La Martinique, île française des Caraïbes, est actuellement secouée par une vague de violences urbaines sans précédent. Depuis début septembre, la colère gronde dans les rues de Fort-de-France, chef-lieu de l’île, sur fond de contestation contre la vie chère. Face à l’escalade des tensions, le préfet Jean-Christophe Bouvier a annoncé mercredi des mesures drastiques pour tenter de rétablir l’ordre.
Couvre-feu et renforts policiers déployés
Dès ce soir, un couvre-feu entrera en vigueur de 21h à 5h dans plusieurs quartiers sensibles de Fort-de-France particulièrement touchés par les violences, et ce jusqu’à nouvel ordre. Cette mesure exceptionnelle vise à limiter les déplacements nocturnes et les attroupements propices aux débordements. Le représentant de l’État a également fait savoir que des renforts policiers significatifs étaient attendus dans les prochains jours en Martinique pour épauler les forces de l’ordre locales et reprendre le contrôle de la situation.
Des nuits d’émeutes à répétition
Les incidents se multiplient depuis plusieurs nuits consécutives, notamment dans les quartiers populaires de Sainte-Thérèse et de Dillon. Des groupes d’émeutiers, souvent des jeunes, affrontent violemment les forces de l’ordre, dressent des barricades enflammées, pillent et vandalisent des commerces. La nuit dernière, un hypermarché Carrefour a été envahi et un McDonald’s incendié, laissant ses employés sous le choc. Le bilan est lourd :
- 12 véhicules incendiés
- 17 commerces vandalisés ou cambriolés
- 11 policiers et 3 émeutiers blessés
- 15 interpellations
Un contexte social tendu
Si l’élément déclencheur immédiat de ces violences semble être la mobilisation contre la vie chère qui agite l’île depuis plusieurs semaines, le malaise est en réalité bien plus profond. Les prix des produits de consommation courante sont en moyenne 40% plus élevés en Martinique que dans l’Hexagone selon l’Insee, un écart difficilement supportable pour une large part de la population confrontée au chômage et à la précarité.
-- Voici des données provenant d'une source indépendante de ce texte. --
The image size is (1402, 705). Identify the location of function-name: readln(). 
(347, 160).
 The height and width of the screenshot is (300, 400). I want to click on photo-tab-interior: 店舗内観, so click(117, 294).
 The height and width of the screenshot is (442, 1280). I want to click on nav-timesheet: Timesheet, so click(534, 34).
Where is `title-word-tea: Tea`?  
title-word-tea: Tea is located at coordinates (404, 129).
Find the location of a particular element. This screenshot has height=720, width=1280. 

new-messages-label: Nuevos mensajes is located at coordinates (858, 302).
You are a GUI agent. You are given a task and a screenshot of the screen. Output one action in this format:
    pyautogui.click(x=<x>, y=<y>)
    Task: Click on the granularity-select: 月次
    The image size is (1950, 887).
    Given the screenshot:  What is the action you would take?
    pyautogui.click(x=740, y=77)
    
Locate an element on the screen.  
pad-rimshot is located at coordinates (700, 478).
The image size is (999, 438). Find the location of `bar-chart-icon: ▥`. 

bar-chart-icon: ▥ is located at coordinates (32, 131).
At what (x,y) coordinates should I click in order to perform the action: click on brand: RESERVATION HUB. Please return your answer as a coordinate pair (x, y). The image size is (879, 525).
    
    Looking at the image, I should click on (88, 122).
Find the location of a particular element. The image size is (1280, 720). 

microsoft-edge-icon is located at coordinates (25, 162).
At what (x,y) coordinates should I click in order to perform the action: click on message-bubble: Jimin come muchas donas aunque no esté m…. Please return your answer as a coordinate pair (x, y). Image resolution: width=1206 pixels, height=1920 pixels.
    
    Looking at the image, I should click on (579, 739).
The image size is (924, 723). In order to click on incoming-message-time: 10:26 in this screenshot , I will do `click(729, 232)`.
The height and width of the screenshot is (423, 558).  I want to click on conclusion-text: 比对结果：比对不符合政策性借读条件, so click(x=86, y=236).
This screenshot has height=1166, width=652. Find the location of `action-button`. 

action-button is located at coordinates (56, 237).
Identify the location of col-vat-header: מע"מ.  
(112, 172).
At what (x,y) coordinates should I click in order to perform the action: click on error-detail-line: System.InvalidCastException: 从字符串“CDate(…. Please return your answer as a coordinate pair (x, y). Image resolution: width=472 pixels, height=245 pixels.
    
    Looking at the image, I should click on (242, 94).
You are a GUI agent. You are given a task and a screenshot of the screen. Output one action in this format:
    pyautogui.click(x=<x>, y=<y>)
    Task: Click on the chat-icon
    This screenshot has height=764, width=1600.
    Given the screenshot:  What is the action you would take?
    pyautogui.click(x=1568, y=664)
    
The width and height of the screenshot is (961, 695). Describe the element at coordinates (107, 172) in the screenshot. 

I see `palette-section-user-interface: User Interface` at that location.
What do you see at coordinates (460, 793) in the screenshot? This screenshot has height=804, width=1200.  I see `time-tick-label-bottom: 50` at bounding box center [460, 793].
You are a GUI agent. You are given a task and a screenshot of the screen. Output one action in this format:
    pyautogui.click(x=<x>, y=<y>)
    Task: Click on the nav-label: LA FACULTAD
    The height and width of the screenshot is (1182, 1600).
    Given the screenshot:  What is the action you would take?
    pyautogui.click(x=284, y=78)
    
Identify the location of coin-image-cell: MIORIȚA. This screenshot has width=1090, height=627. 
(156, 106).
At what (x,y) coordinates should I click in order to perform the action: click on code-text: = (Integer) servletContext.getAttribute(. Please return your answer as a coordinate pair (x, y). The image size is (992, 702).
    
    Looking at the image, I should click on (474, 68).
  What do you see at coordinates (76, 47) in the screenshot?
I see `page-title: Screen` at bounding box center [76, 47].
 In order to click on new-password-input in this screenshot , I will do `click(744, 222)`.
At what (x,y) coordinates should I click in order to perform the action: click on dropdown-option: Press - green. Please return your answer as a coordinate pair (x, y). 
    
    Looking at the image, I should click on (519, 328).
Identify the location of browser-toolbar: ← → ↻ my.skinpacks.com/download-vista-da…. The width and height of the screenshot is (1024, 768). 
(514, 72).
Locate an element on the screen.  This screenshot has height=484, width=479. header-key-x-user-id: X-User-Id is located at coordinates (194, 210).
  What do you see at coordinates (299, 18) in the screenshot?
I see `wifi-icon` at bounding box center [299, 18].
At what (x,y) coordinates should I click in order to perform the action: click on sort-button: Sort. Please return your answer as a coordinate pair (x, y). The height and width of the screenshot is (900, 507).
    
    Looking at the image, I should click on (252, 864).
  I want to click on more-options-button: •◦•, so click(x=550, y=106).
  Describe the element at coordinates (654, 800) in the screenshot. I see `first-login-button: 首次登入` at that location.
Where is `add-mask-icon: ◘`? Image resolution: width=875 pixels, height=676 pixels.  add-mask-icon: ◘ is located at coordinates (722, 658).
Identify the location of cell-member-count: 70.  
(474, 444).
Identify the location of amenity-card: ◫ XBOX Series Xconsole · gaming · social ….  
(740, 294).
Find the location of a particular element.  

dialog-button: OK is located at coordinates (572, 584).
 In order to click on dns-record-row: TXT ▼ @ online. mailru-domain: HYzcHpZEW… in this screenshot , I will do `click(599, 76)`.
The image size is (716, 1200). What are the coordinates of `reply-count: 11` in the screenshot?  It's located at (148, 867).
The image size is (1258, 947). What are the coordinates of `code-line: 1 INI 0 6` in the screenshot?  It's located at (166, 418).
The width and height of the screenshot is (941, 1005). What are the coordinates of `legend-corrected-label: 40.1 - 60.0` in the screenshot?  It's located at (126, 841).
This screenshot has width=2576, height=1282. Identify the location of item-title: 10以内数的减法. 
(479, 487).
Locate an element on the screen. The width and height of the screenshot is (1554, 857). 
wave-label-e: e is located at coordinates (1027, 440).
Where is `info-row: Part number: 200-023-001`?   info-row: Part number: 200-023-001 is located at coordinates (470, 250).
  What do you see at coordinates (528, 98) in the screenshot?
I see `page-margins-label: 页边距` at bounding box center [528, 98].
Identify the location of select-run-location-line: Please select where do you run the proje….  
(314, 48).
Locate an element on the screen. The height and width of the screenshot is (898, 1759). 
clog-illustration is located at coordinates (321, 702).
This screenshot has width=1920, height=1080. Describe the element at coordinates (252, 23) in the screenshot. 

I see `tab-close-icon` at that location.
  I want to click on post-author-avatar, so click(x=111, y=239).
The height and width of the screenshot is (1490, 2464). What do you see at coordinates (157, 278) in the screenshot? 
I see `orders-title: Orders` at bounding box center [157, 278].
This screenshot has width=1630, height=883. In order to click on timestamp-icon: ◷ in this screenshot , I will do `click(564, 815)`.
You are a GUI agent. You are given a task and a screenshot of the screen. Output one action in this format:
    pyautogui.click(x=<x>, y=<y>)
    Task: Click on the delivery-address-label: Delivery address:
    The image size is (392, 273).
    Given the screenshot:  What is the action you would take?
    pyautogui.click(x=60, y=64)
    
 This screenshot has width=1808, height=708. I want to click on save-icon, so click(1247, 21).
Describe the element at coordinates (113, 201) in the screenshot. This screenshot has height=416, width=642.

Les inégalités sont criantes et le sentiment d’abandon, de ne pas être entendu par l’État, est très présent. Il y a un ras-le-bol général qui s’exprime par la violence, faute d’autres moyens d’action.
– Patrick, habitant de Fort-de-France
La crise sanitaire liée au Covid-19 a par ailleurs durement affecté l’économie martiniquaise, très dépendante du tourisme, aggravant les difficultés et les frustrations d’une partie de la jeunesse désœuvrée. Les tensions entre forces de l’ordre et population, les accusations de violences policières et de racisme, sont également régulièrement ravivées.
Ramener le calme, une priorité absolue
Face à cette situation explosive, les autorités tentent de reprendre la main. Outre le couvre-feu et le renforcement du dispositif policier, le préfet a promis «un maximum d’interpellations» pour traduire les fauteurs de trouble devant la justice. Le gouvernement a également dépêché sur place le ministre des Outre-mer Sébastien Lecornu pour ouvrir le dialogue avec les acteurs locaux et tenter de trouver des solutions à plus long terme.
Mais beaucoup doutent que ces réponses sécuritaires et ces effets d’annonce suffisent à éteindre la colère qui s’est emparée d’une partie de la jeunesse martiniquaise. Au-delà du rétablissement de l’ordre à court terme, c’est un véritable plan d’urgence économique et social qui est attendu pour s’attaquer aux racines du mal-être.